Sport

‘I want this club to be on the path to premierships’

By Andrew Johnston

JORDAN Souter wants nothing more than to see his Blues win a flag.

He doesn’t know when it will happen, and the much loved Souter can’t say for sure if he will be there when it does.

Whether he holds the cup as a Blue — as he said just before the interleague break earlier this season — isn’t really his concern at the moment.

“Since we joined the Murray League in 2006, I think we’ve played finals twice,” he said.

“We haven’t had the kind of success we want to see for our football club. We want to be a team that is regularly playing finals and is contesting for premierships.

“We want this football club to be on the path which leads to premierships, so that is how I see my role as a coach.

‘‘I may not be the guy who lifts a cup as coach, but what I want to do is be the guy who sets us up so the next guy can.

“I want to see our football club be as successful as I can.

‘‘Our club means so much to our town, everyone seems to have some form of connection to the club, you see people out here every week watching the games, having a chat and spending time together.
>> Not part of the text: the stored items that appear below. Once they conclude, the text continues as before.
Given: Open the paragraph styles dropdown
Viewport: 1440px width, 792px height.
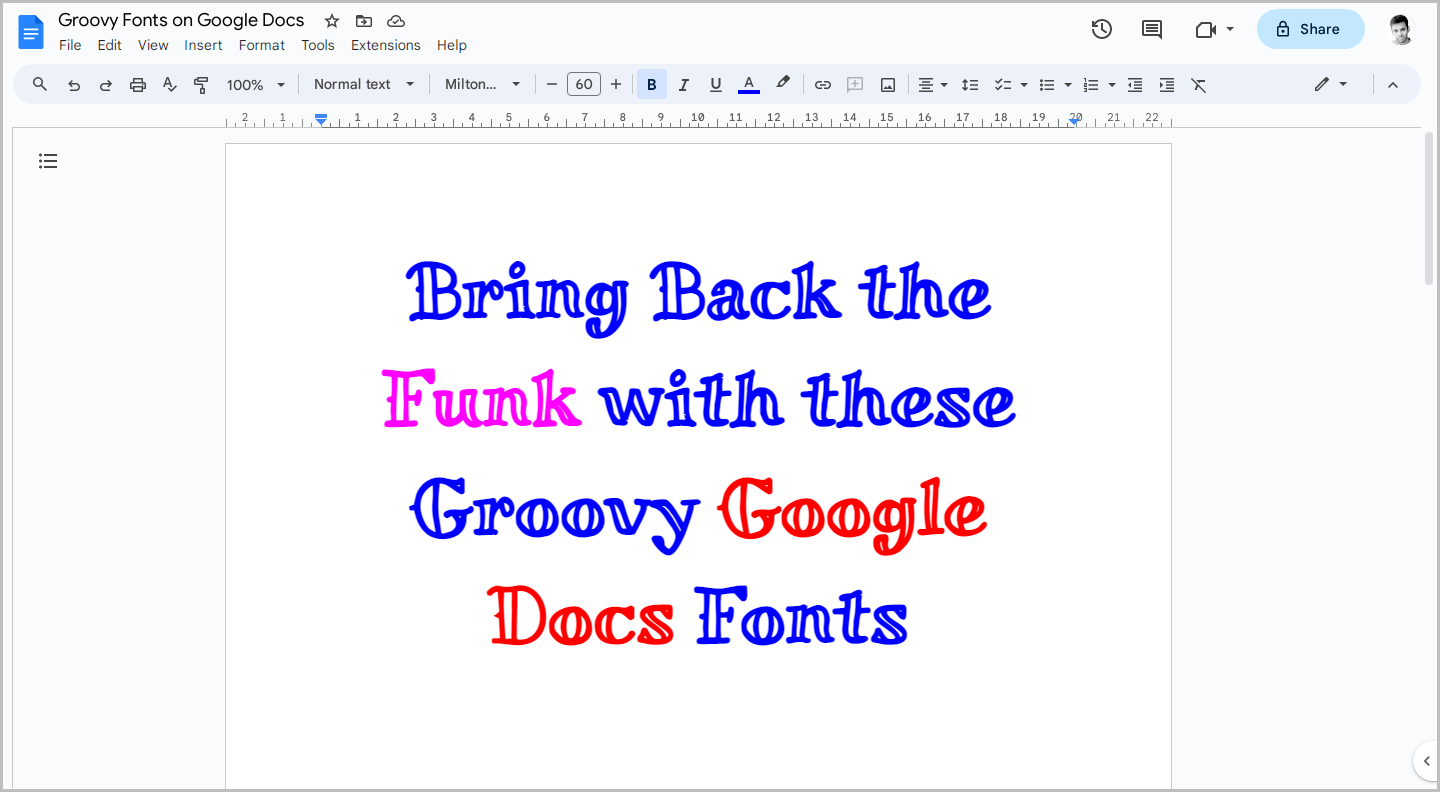Looking at the screenshot, I should [363, 84].
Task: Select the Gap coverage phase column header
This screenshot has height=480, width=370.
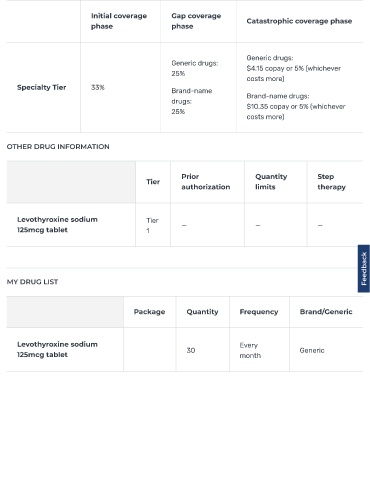Action: pyautogui.click(x=196, y=21)
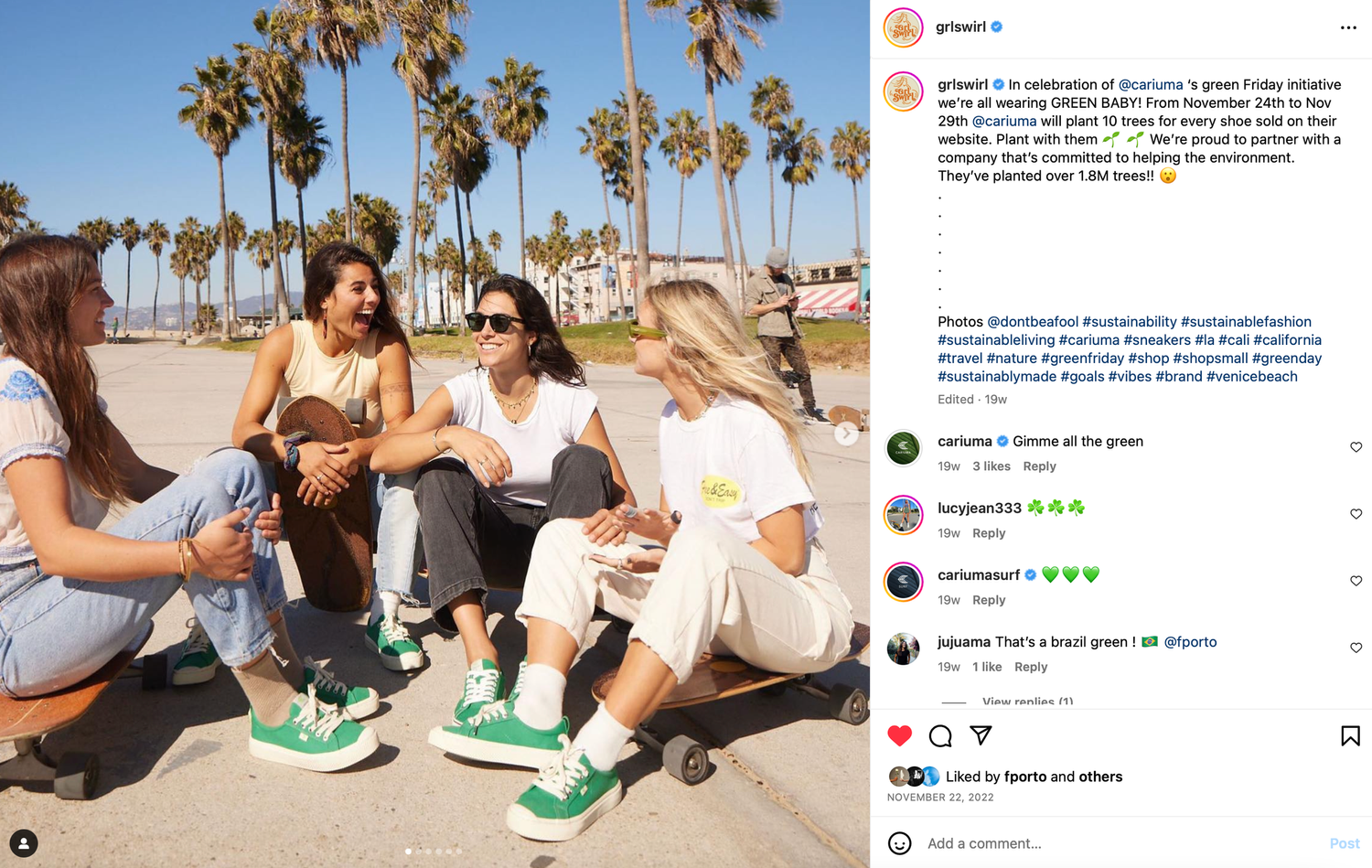Like lucyjean333's shamrock comment
The height and width of the screenshot is (868, 1372).
[x=1356, y=514]
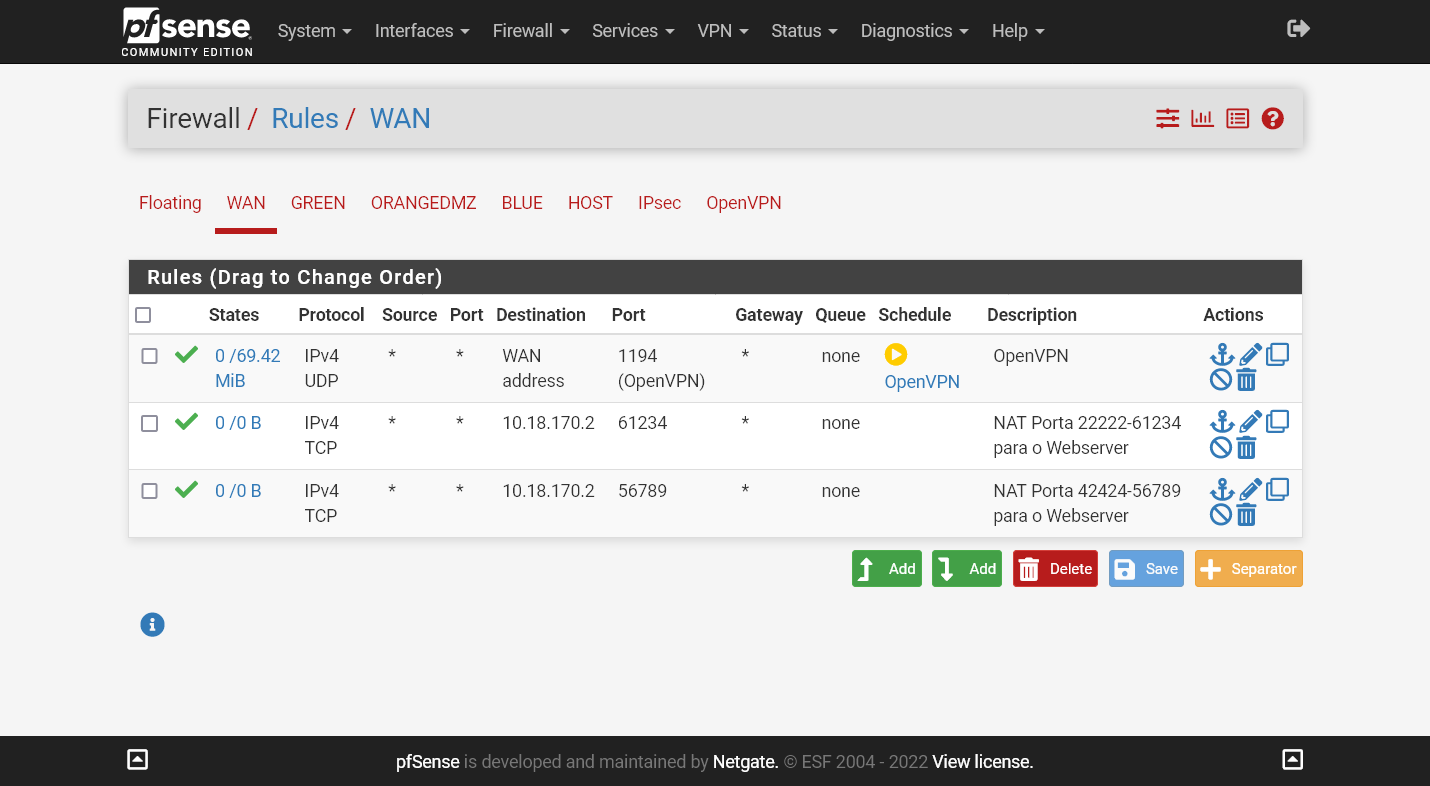Copy the port 61234 rule
The height and width of the screenshot is (786, 1430).
pyautogui.click(x=1277, y=422)
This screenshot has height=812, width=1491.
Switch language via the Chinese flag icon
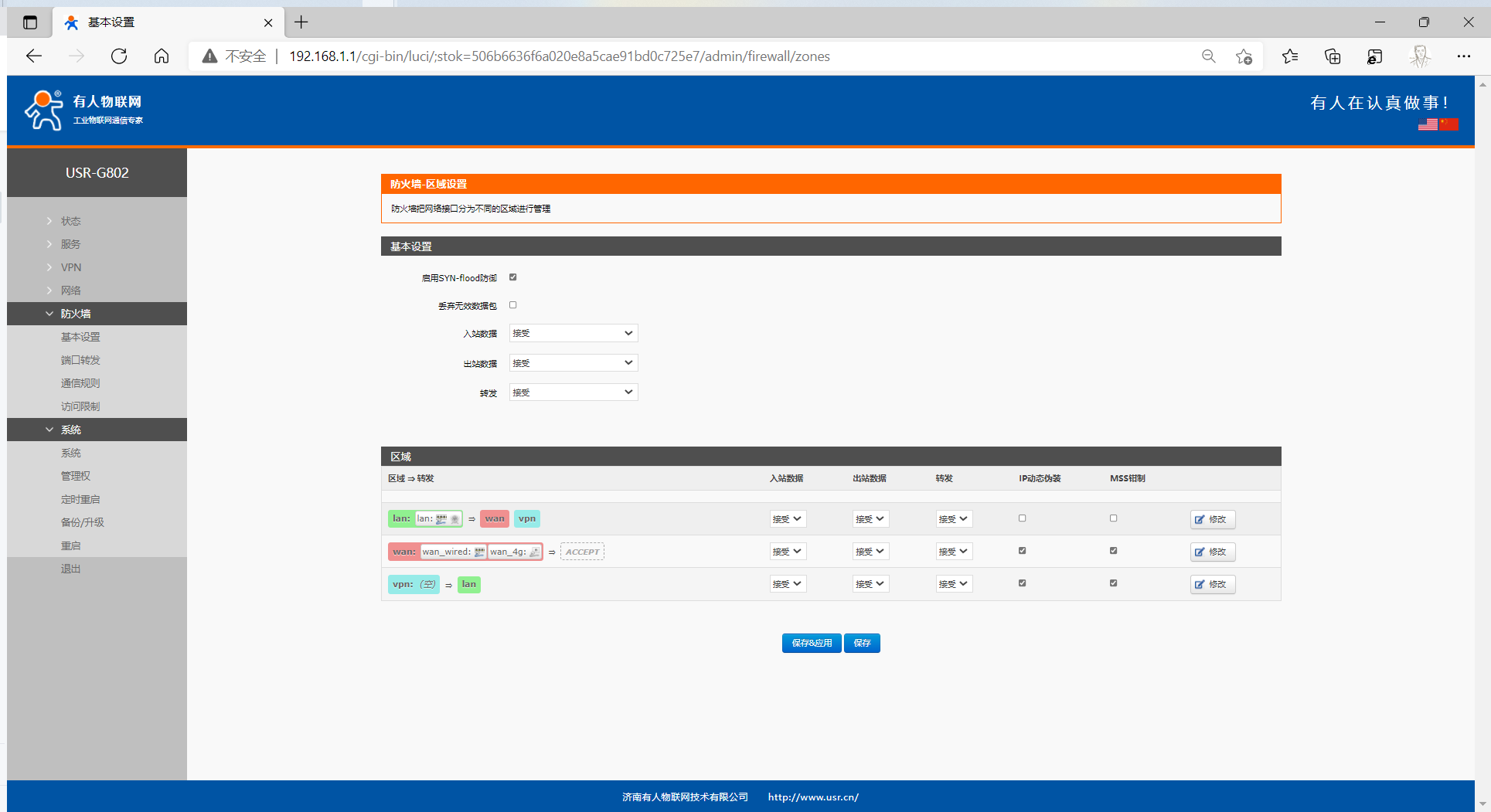coord(1448,124)
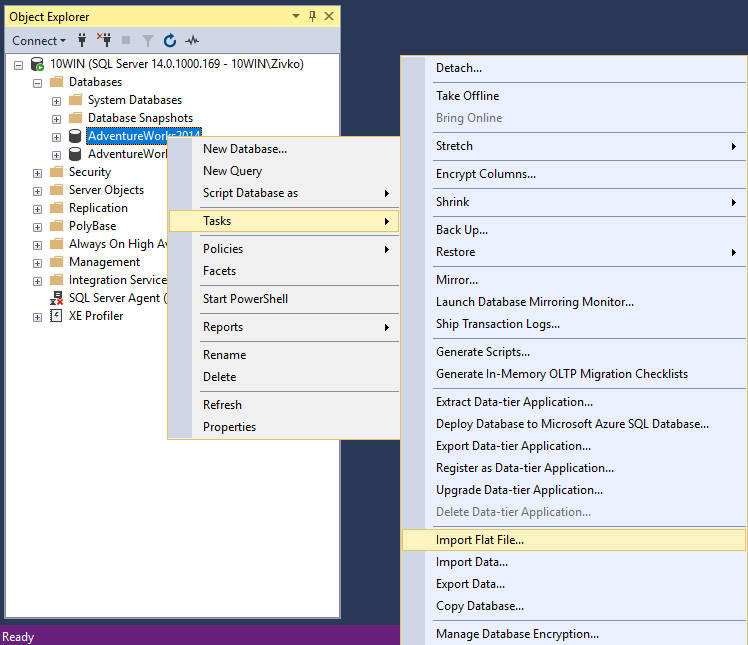Choose Generate Scripts in the submenu
Image resolution: width=748 pixels, height=645 pixels.
[x=483, y=352]
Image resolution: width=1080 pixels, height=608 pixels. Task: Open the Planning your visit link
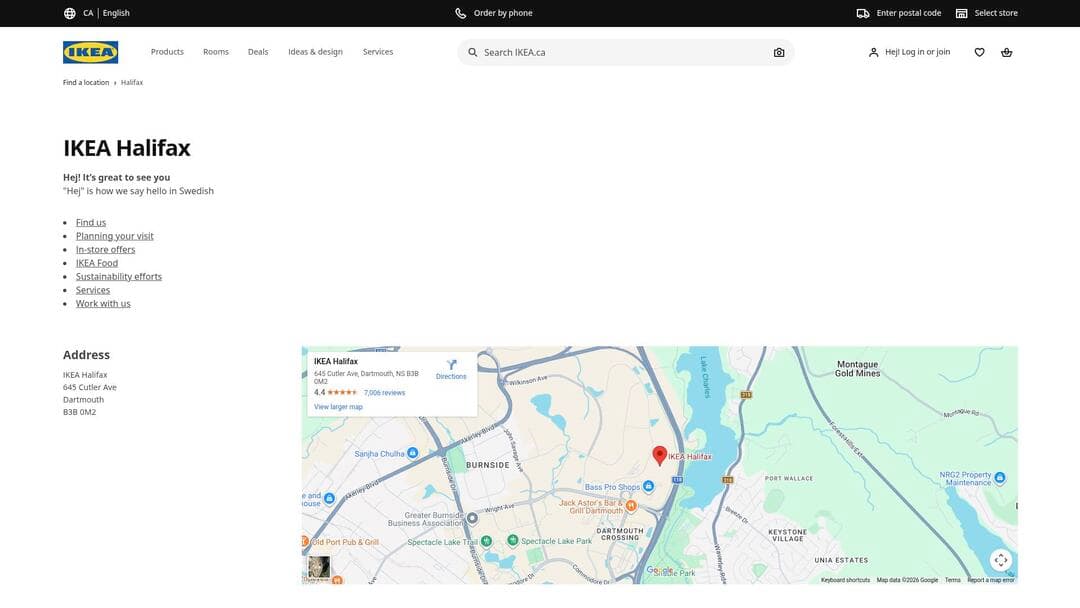[114, 235]
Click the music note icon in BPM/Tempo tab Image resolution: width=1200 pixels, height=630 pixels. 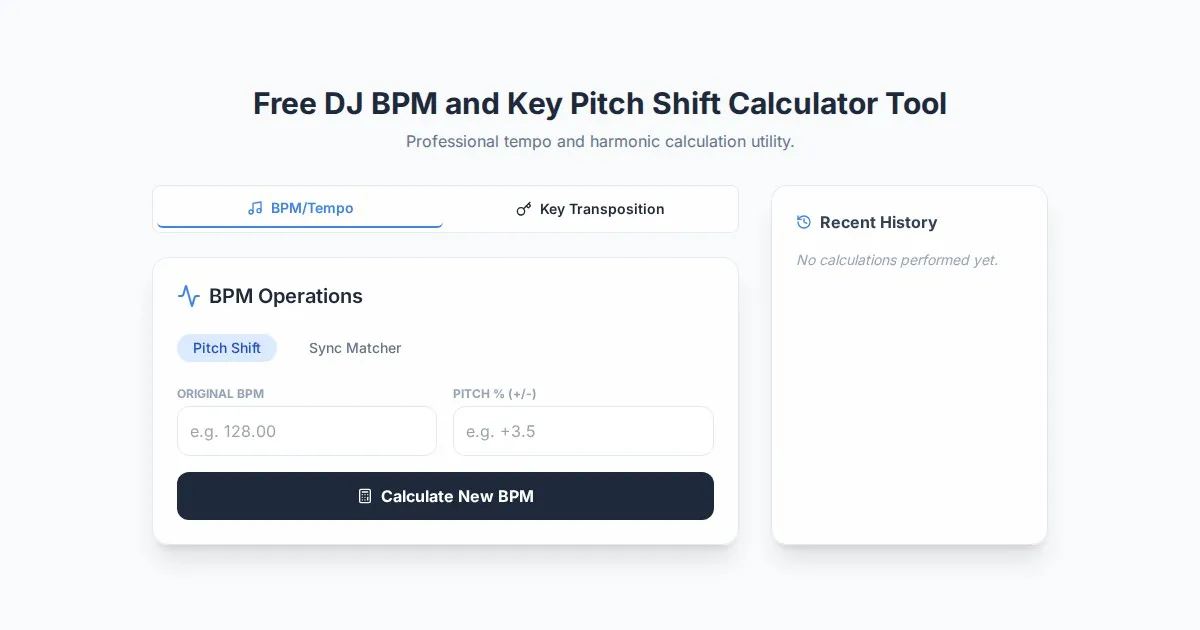point(255,209)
‘‘It really unites the town, so we want to be able to give something to them.”

Less than 18 months after Souter was named the coach of the club, Tongala have taken steps few could imagine.

Against all odds, the Blues currently sit in the top four of the competition.

It’s a far cry even from the first interleague bye where the Blues were three and three, and almost light years from where the club was when Souter was appointed heading into 2018.

Coach Travis Edwards had stepped aside, saying he couldn’t commit to the club in the way a senior coach was required to.

Not long out from the season, it was Souter who was appointed – putting his hand up to be the man to hold his club together.

“We didn’t approach Jordan, he approached us,” club president Darren Maloney said in early 2018.

“Obviously he put his hand up but he spent time before that putting his resume together and contacting people and getting support. He’s really gone about it in a very professional manner and in the end that is what swayed us.”

Souter said it wasn’t a simple decision, but one he is glad he made.

“It wasn’t one I was going to take lightly, I sat down with my partner and parents and gave it a lot of thought. It was tough, but I’m glad I did make the decision to coach.”

By Souter’s own admission, it was a tough time for the club when he took on the role.

“It was definitely a difficult gig when I took it on,” he said.

“We really only had 30 blokes committed, so we were chasing just to fill the list. It became a goal of holding ground and not losing any for 2018.

“We think we made inroads. The year before we won three games and in 2018 we won five and probably had two or three where we were right in the contest but didn’t get it done in the end.

“We went into recruiting this season with some momentum. We knew we were heading in the right direction, we got everyone committed early, earmarked a few blokes who we got.”

With the added momentum, came more pressure.

“It’s definitely harder,” he said.

“Because of the way things played out last year there weren’t any real expectations.

‘‘That’s not the case this year. We have a lot bigger playing list so you have guys miss out and that is never an easy thing to do as a coach making the call.

“I hate making those decisions. These guys are all my mates, so having to tell someone they aren’t playing is not something I enjoy at all. But that’s the game.

‘‘People love playing, but they also take it on board and go away and work to get a spot, which is the perfect attitude for guys to have.”

As the sides have continued to get better, the Blues are looking finals bound in every Murray League football grade.

With the ones and twos both in the top four, the Blues are well and truly achieving the standard needed.

But, as Souter said, finals is all that matters for the club this year.

“It’s never really mattered to me where we finish as long as we played finals,” he said.

“Whether that is eighth by percentage or a bit higher than that, as long as we are there when September comes around then I will be happy for our football club.”

It seems all but certain that happiness will come, and maybe last deep into September.